May 2010 Archives

James Randi posted today his first thoughts on the loss of his long-time friend and conspirator in skepticism, Martin Gardner. Gardner is an enormous loss to all of us: there is probably not a mathematician or scientist in the US over 40 - perhaps even over 35 - who wasn't influenced by him.

I first heard of Gardner when I was 13 from my 9th and 10th grade math teacher, Nancy Rosenberg. At the time, Gardner was in the middle of his 30-year stint writing the mathematical games column for Scientific American, and she was a huge fan. She taught us to make hexaflexagons and play Nim (which my father and I played for years on restaurant placemats while waiting for food), among other things.

I first learned about paranormal investigation from watching Randi do a lecture/demonstration at Cornell in January, 1982. But what made CSICOP, now CSI a credible organization to me was learning that Gardner (along with Randi and Carl Sagan) was a co-founder. His book Science: Good, Bad, and Bogus was the first skeptical book I read, and the presence of yet another decades-long column of his in Skeptical Inquirer was a major reason I began reading the magazine regularly. Later, of course, I founded my own.
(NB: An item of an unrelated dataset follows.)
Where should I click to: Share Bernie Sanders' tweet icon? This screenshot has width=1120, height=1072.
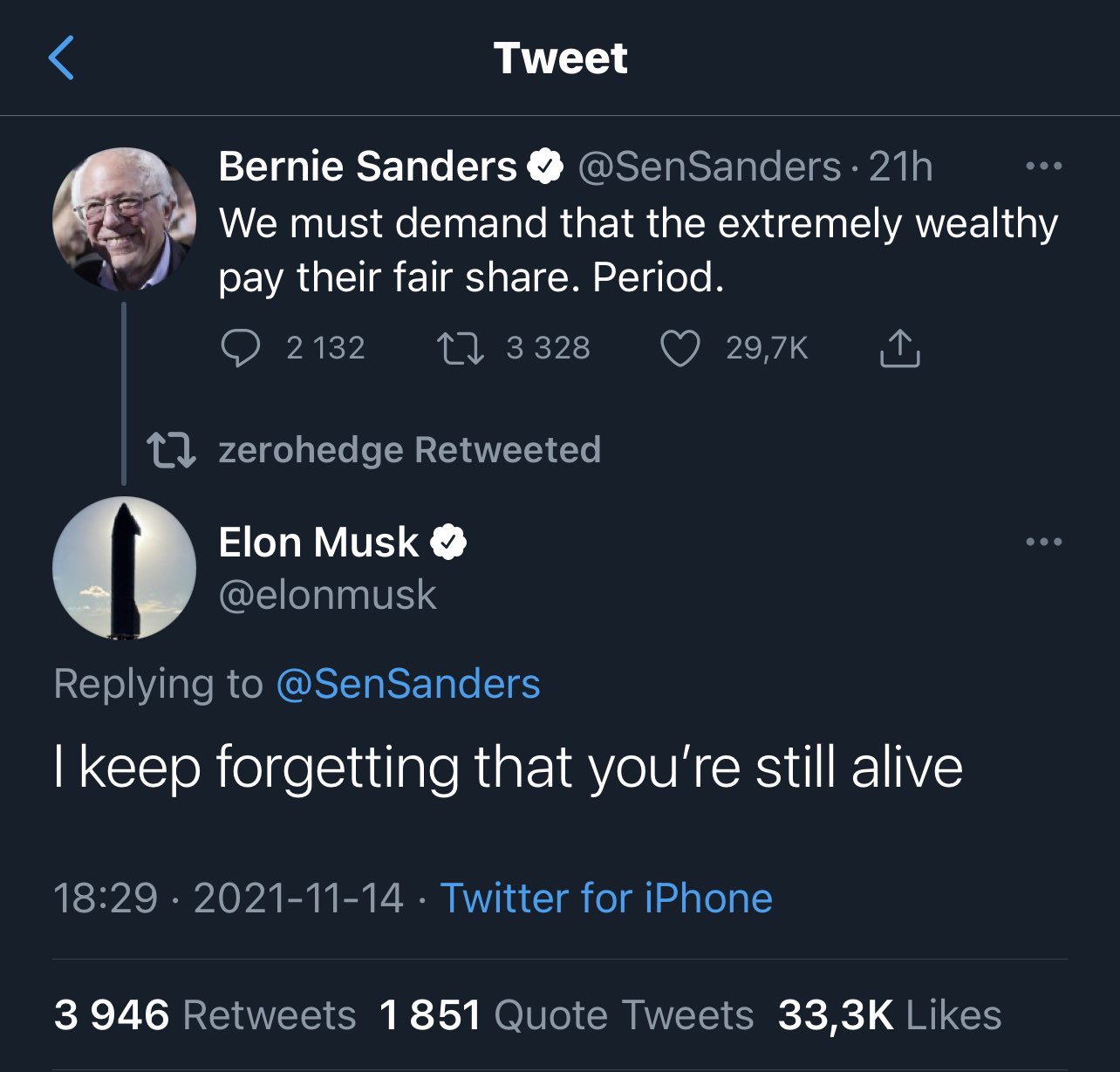[899, 349]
He was still writing, sharp as ever, until very recently, well into his 90s. A great loss.

wg

In these days of the blogosphere, people often forget how very good journalism can be at its best. Tonight, Brian Deer reminded us with his account of how a chance lunch with his editor turned into six years of investigation that culminated in the exposure of science fraud on the part of Andrew Wakefield. To say that it led to a withdrawal of a paper from The Lancet sounds like a mild thing: but the paper in question was the one that purported to find a link between the MMR vaccine, bowel disease, and autism, and in the years it had been out there poisoning the knowledge supply that paper frightened parents into putting their children at risk for measles, mumps, and rubella, and created a myth that may never die.
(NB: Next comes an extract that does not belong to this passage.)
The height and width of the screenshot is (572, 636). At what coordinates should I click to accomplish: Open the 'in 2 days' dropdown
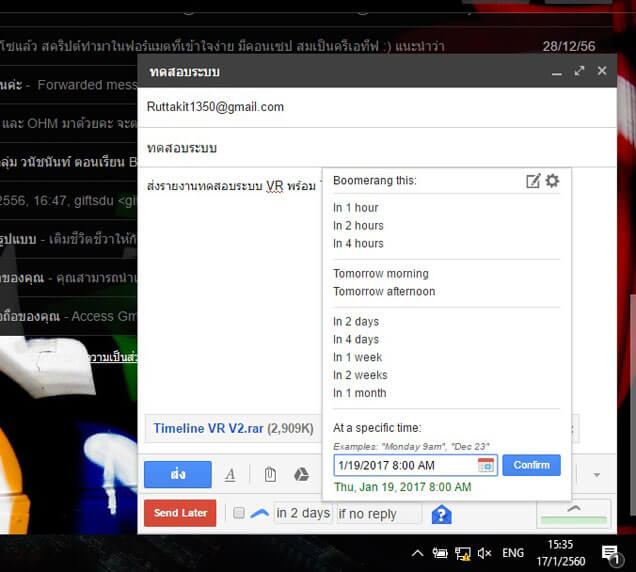(303, 514)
Much of the material that Deer uncovered during his investigation is up on his Web site, so better that you should read it there. What was interesting was hearing where he got the first clue that this story - which was an ordinary, routine assignment to fill pages at the Sunday Times, formerly the paper that disgracefully campaigned against HIV as the cause of AIDS. It so happened, he said, that when he began looking at Wakefield's paper he had been reading up on the history of vaccines in the 1970s and 1980s, particularly DTP - diphtheria, tetanus, pertussis - which also went through some controversy in its day. To bring a class action suit against a vaccine, you need to show three things: 1) a time link (take the flu shot today; get feverish in a few days); 2) a fingerprint (take vaccine x, y thing happens); 3) a mechanism by which that vaccine causes that fingerprint. One of the key issues is how long you have for that time link. In the DTP material Deer was reading the time period was established at 14 days (UK) or 15 (US). Wakefield's paper had a time link of 14 days. To Deer, it smelled of lawyer that this paper should fit so conveniently and neatly within this established time frame, so he began looking more closely.

And, as we now know, he was right, although it took years to get his view accepted. Two of those years were spent being sued for libel. To say that Wakefield lost in front of Justice David Eady (the judge who delivered the terrible bogus ruling in the Simon Singh case) says it all.

It was a good talk, received with great enthusiasm by the packed house - as was new Westminster Skeptics president, Evan Harris, who is vowing to fight to regain his Parliamentary seat come the next election, however soon it may be.